Next, we want to figure out whether lnc-GAN1 can induce PTEN expression by inhibiting miR-26a-5p in lung cancer cells. To this end, we detected miR-26a-5p and PTEN expression in H1299 and A549 cells with downregulation or overexpression of lnc-GAN1, respectively. The results demonstrate that ectopic lnc-GAN1 expression upregulates PTEN mRNA and downregulates mir-26a-5p in A549 cells (Fig. 6d upper-penal), while lnc-GAN1 knockdown exerted the opposite effects in H1299 cells (Fig. 6d lower-panel), suggesting that the tumor-suppressor role of lnc-GAN1 is mediated by PTEN via this lncRNAs’ sponging and inhibiting miR-26a-5p.
To verify the role of the lnc-GAN1/miR-26-5p/PTEN signaling in lung cancer cells, we carried out rescue experiments on lung cancer cells. The results suggest that miR-26a-5p overexpression can not only reduce endogenous PTEN protein but also reverse the upregulation of PTEN protein induced by lnc-GAN1 in A549 cells (Fig. 6e); CCK8 and cell cycle assays revealed that miR-26a-5p overexpression can not only promote cell proliferation and G1-phase cell cycle progression but also restore the cell proliferation and G1-phase cell cycle progression that are inhibited by lnc-GAN1 in A549 and H1650 cells (Fig. 7a, b). Similar results were also obtained in H460 and H1299 cells (Additional file 2: Fig. S5b-c). These data confirm that lnc-GAN1 plays a tumor suppressor role by activating lnc-GAN1/miR-26-5p/ PTEN signaling in NSCLC.

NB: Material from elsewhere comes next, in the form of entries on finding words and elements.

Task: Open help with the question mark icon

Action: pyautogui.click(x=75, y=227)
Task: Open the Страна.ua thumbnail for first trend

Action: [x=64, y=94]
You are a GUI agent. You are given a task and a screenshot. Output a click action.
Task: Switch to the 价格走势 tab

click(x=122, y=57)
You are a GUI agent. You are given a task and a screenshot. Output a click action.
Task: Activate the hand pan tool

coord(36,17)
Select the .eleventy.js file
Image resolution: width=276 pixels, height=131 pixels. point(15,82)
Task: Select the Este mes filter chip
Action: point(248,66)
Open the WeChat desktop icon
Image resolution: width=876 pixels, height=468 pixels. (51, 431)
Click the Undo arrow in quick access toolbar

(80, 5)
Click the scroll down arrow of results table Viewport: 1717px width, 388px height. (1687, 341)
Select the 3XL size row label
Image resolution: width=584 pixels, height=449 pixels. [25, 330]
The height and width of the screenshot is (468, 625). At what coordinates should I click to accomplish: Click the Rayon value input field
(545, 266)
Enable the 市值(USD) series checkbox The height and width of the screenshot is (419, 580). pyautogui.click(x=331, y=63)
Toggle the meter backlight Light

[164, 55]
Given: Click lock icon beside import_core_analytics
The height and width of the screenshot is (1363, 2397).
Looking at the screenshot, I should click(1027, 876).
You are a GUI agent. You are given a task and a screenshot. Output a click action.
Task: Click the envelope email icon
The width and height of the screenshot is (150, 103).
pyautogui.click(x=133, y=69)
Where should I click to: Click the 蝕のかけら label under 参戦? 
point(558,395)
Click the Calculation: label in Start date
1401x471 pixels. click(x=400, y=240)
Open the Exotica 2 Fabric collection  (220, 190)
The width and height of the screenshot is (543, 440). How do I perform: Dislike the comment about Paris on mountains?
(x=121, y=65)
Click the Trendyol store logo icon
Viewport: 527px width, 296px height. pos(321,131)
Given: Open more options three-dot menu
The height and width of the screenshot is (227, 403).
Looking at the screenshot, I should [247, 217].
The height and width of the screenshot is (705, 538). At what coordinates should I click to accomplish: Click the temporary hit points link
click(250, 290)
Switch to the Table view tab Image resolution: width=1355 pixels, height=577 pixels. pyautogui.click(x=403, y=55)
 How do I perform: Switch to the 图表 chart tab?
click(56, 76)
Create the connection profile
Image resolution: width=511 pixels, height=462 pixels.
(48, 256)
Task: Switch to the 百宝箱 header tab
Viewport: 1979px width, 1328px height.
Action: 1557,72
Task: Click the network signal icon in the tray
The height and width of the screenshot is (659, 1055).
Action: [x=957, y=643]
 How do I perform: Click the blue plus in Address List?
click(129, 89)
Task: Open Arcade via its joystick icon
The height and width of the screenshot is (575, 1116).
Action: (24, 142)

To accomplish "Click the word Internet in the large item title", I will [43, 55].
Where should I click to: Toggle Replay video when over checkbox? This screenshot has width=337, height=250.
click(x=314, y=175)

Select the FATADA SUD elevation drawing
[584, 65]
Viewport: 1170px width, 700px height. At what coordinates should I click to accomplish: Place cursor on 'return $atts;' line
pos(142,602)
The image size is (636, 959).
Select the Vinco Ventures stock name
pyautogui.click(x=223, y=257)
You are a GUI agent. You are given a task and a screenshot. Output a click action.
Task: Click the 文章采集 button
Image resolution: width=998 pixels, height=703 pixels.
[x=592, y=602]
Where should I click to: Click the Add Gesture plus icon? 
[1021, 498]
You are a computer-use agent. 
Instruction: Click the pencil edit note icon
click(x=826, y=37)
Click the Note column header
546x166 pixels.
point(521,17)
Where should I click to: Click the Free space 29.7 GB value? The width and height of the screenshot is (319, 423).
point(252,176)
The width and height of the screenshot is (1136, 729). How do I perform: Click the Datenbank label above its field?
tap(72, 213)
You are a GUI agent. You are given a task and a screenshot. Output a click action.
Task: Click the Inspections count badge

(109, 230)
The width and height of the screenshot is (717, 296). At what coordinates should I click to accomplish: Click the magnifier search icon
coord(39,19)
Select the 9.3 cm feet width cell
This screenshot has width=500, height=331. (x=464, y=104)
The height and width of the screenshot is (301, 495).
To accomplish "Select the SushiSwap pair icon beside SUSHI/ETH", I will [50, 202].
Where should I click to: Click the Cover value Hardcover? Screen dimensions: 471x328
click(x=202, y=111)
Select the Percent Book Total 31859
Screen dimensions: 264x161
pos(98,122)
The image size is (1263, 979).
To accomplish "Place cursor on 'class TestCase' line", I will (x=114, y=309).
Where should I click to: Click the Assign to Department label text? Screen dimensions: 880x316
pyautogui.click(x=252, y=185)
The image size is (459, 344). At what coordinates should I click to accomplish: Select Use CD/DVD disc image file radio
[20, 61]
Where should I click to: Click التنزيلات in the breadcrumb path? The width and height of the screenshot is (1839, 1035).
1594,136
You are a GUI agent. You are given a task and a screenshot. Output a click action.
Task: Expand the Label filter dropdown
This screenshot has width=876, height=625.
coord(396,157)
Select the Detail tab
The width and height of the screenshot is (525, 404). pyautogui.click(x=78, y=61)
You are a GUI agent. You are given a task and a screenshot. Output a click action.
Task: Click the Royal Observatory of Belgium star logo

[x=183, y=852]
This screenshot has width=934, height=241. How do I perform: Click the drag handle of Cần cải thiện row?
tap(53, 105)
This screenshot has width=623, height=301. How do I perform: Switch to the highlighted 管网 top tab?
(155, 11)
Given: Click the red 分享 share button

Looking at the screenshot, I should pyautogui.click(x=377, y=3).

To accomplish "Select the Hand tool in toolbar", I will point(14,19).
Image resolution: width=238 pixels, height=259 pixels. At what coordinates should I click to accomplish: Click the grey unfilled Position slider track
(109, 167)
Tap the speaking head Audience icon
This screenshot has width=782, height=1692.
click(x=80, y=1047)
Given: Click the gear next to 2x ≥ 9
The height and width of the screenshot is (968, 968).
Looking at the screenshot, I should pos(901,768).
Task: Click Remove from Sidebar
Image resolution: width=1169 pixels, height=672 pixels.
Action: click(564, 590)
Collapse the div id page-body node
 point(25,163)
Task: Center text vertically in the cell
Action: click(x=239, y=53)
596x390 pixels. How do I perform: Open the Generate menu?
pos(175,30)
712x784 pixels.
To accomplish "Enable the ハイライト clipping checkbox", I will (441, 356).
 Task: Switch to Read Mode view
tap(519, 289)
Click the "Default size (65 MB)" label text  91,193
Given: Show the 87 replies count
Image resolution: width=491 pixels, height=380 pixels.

Finally, to verify the interaction among lnc-GAN1, miR-26a-5p and PTEN in NSCLC tissues, we investigated PTEN expression with qRT-PCR in the 30 NSCLC tissues that already have been detected for lnc-GAN1 and miR-26a-5p. The result showed that PTEN expression positively correlated with lnc-GAN1 (Fig. 7c, R2 = 0.67, P < 0.001) and negatively correlated with miR-26a-5p in NSCLC tissues (Fig. 7d, R2 = − 0.46, P < 0.05), indicating that PTEN is a target gene of miR-26a-5p and mediates the tumor-suppressor role of lnc-GAN1 in NSCLC. Furthermore, in our lncRNA microarray that had, coincidentally, a probe for PTEN mRNA, we simultaneously analyzed the expressions of lnc-GAN1 and PTEN and their relationship. The result exhibits that PTEN expression is downregulated in NSCLC tissues (Fig. 7e) and positively correlated with lnc-GAN1 expression (Fig. 7f). TCGA data also reveal that PTEN is downregulated in NSCLC tissues including lung adenocarcinoma (Additional file 2: Fig. S5d) and lung squamous cell carcinoma (Additional file 2: Fig. S5e) compared with that in normal lung tissues, and correlated with poor OS and post progression survival (PPS) of NSCLC patients (Fig. 7g). Altogether, these results suggest that lnc-GAN1 upregulates and activates PTEN by sponging and inhibiting miR-26a-5p in NSCLC, leading to G1-phase cell cycle arrest.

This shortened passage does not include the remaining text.